#### [Assigned task]
Return verbatim the stretch of the records from the start through the line containing "at (294, 366).".

#### [Records provided]
--

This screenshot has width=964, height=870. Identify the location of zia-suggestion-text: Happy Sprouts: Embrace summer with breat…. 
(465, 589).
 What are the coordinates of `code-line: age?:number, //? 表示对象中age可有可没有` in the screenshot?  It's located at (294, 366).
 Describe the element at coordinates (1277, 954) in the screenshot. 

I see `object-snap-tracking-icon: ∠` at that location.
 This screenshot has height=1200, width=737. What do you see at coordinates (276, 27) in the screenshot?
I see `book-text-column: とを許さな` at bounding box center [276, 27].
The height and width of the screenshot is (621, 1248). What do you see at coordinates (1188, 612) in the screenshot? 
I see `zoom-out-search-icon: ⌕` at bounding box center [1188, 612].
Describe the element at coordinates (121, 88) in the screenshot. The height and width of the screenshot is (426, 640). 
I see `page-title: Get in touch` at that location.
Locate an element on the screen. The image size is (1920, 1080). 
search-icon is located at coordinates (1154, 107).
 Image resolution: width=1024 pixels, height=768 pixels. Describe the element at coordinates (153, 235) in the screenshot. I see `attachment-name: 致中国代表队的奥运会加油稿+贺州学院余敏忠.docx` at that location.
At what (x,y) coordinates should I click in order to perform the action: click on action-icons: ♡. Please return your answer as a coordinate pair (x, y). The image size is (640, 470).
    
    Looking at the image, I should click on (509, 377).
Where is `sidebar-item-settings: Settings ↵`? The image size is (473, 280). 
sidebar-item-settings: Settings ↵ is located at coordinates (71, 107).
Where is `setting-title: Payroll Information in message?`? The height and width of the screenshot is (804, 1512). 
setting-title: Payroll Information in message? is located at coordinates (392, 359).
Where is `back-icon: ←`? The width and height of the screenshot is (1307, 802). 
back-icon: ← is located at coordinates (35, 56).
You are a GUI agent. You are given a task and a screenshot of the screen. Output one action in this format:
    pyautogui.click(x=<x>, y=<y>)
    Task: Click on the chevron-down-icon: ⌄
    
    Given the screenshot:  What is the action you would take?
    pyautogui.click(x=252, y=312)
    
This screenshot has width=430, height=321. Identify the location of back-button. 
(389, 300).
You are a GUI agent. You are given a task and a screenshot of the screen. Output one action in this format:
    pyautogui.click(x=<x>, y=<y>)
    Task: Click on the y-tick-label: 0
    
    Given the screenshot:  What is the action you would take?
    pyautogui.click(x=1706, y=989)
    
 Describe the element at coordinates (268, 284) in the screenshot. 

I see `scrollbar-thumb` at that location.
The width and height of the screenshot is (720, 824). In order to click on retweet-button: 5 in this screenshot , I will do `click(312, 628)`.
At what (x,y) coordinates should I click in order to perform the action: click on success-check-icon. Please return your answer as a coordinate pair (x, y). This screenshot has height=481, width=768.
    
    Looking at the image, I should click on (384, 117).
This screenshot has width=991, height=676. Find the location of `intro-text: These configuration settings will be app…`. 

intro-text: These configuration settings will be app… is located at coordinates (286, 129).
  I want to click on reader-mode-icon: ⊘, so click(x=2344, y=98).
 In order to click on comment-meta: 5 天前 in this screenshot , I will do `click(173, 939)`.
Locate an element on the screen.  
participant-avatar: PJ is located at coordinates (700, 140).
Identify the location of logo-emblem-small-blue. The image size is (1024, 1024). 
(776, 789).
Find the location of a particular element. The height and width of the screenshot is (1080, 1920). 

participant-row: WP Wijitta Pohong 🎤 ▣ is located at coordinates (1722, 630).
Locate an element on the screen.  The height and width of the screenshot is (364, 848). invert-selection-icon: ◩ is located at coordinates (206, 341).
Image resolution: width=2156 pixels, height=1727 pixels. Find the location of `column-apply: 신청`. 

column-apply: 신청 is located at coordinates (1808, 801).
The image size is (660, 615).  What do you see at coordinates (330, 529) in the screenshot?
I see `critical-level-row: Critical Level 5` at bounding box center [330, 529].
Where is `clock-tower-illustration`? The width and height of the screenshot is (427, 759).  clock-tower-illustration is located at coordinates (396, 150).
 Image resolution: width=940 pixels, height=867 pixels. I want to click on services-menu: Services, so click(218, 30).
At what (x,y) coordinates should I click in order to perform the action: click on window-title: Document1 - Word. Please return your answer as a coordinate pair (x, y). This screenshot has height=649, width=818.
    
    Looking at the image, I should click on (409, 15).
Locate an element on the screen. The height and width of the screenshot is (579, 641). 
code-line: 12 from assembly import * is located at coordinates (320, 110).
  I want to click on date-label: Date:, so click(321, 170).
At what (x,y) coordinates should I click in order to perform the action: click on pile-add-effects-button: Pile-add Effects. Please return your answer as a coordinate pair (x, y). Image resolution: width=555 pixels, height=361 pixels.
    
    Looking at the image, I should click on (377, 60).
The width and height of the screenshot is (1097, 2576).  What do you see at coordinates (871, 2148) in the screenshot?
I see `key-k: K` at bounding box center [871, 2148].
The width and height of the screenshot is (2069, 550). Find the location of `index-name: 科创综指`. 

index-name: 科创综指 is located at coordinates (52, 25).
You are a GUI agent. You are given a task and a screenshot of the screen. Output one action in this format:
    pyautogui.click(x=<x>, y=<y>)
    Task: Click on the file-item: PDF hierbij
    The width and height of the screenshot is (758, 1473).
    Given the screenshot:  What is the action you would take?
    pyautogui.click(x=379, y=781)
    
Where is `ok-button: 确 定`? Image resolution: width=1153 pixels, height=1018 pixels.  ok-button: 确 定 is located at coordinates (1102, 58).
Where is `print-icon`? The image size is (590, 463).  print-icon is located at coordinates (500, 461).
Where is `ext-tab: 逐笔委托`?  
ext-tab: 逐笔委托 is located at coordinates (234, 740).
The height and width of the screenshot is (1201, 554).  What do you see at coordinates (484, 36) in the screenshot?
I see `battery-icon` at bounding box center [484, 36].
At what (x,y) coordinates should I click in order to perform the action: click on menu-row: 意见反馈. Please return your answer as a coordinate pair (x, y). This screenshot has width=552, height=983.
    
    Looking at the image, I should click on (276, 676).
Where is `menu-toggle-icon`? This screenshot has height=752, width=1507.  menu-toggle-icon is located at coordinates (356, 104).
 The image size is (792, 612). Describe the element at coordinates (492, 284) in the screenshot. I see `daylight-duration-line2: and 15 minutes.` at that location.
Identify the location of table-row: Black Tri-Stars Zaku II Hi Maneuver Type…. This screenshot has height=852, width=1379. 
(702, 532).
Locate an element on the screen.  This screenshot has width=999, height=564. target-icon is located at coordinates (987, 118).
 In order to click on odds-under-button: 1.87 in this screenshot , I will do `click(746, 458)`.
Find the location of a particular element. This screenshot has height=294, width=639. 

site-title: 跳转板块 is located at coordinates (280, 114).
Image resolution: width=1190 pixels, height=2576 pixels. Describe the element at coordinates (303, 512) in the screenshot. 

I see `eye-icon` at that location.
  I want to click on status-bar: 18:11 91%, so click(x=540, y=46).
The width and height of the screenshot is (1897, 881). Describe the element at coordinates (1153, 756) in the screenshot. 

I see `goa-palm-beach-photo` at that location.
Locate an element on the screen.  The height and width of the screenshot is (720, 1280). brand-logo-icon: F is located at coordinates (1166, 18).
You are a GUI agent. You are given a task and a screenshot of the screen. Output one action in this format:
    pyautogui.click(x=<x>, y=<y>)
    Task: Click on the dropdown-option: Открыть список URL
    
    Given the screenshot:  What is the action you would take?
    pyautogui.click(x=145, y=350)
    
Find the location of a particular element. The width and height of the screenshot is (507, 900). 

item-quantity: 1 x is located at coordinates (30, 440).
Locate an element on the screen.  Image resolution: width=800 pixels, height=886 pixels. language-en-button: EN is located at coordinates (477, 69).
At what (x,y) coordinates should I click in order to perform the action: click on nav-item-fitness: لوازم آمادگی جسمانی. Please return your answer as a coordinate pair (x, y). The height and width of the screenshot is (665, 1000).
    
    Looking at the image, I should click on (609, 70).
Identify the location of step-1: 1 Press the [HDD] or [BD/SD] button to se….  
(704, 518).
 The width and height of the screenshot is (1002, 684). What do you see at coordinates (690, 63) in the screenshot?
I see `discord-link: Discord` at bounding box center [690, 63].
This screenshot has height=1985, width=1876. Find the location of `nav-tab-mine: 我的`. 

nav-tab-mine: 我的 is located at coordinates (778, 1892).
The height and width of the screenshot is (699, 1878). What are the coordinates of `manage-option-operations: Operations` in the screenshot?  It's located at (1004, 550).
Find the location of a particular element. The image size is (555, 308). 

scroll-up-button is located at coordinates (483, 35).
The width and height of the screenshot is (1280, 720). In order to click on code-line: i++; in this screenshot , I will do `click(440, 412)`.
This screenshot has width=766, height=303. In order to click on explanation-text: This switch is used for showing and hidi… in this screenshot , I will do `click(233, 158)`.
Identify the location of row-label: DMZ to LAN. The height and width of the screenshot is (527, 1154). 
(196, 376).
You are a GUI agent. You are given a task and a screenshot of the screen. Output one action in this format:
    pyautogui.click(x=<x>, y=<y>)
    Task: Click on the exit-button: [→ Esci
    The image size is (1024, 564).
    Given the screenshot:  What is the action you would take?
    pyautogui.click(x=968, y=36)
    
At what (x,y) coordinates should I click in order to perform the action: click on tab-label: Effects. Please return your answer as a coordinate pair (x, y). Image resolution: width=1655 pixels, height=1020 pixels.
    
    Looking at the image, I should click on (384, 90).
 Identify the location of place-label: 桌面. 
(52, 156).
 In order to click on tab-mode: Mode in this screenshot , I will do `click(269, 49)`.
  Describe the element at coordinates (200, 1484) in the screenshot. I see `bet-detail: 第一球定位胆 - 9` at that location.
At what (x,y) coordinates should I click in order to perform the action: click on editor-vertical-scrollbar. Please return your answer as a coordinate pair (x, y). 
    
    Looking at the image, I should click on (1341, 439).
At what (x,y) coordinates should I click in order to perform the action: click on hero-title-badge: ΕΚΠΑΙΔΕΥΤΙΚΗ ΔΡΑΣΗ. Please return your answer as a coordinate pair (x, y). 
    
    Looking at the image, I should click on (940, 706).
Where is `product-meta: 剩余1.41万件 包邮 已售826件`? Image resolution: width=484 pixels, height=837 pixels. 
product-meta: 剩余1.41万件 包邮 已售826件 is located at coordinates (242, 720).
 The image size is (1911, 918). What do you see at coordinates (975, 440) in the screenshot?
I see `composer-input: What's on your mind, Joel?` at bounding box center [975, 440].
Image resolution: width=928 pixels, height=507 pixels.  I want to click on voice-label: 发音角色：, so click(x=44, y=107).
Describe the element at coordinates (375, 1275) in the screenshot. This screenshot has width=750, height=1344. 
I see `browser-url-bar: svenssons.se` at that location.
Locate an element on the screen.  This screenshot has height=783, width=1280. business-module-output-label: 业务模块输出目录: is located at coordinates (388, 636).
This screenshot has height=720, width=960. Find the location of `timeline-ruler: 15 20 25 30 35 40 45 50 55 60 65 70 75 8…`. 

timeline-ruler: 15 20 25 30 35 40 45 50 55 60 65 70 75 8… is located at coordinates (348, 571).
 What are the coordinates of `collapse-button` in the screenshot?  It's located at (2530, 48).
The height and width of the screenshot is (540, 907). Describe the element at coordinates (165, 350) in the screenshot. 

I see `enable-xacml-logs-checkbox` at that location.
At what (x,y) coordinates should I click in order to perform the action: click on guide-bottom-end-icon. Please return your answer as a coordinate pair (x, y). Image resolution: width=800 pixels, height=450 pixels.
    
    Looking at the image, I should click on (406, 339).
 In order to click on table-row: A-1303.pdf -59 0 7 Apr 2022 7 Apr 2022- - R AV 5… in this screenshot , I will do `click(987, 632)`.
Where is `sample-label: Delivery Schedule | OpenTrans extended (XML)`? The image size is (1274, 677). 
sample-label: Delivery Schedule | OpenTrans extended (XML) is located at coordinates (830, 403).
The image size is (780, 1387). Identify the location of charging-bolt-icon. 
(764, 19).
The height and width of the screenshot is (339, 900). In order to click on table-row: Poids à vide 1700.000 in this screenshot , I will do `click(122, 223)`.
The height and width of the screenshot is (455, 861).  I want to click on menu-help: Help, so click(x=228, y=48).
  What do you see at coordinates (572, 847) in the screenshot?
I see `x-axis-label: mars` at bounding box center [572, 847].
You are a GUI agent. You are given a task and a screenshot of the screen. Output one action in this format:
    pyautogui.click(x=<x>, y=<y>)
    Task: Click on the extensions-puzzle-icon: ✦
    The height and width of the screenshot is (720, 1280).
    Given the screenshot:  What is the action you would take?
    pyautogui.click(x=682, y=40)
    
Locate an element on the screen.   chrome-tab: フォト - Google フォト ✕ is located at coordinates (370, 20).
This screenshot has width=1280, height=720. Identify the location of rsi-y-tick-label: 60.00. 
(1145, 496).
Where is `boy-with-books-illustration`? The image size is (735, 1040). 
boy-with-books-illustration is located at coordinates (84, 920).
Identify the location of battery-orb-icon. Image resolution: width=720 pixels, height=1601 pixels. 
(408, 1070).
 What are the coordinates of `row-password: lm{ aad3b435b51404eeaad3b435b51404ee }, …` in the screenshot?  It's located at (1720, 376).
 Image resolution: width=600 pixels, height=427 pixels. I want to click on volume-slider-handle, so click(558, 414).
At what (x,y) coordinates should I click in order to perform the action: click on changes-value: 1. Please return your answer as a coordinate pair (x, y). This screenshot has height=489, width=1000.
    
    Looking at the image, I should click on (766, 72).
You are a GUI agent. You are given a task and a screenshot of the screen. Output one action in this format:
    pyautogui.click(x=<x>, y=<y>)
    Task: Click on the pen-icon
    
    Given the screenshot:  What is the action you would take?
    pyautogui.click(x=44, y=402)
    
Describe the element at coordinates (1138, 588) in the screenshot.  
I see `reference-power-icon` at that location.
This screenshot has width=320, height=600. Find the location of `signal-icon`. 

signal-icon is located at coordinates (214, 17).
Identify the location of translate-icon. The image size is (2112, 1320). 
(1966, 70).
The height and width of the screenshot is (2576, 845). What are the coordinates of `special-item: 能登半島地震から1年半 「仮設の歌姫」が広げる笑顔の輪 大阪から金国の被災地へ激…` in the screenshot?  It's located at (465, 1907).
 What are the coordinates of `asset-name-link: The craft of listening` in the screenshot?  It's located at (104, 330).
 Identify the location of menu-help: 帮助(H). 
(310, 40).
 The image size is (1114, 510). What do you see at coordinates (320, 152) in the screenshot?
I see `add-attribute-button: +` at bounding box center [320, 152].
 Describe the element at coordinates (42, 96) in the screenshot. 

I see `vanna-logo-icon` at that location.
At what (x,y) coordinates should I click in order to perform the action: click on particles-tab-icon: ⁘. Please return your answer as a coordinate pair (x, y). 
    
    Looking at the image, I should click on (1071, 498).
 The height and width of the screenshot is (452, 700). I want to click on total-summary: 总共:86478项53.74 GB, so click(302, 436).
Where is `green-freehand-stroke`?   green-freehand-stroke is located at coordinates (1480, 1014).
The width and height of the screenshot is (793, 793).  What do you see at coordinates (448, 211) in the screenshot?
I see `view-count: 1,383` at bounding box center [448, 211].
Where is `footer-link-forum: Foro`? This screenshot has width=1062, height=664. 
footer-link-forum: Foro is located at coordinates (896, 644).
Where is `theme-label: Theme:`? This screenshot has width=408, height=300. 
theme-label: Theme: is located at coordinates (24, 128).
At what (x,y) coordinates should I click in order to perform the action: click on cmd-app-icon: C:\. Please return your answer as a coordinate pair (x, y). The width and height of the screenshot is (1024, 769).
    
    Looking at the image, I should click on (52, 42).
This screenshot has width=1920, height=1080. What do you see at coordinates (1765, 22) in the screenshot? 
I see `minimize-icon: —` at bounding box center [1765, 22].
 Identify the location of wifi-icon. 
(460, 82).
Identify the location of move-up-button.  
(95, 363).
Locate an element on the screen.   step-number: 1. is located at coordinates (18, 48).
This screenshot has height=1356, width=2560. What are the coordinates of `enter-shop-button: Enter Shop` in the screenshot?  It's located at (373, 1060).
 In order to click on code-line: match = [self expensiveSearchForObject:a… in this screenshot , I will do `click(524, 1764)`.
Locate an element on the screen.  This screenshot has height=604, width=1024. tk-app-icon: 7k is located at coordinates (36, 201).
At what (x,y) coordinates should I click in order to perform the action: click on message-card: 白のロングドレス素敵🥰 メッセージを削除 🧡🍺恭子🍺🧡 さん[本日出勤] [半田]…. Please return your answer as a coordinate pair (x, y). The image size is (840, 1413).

--

#### [The answer]
This screenshot has width=964, height=870. Identify the location of zia-suggestion-text: Happy Sprouts: Embrace summer with breat…. 
(465, 589).
 What are the coordinates of `code-line: age?:number, //? 表示对象中age可有可没有` in the screenshot?  It's located at (294, 366).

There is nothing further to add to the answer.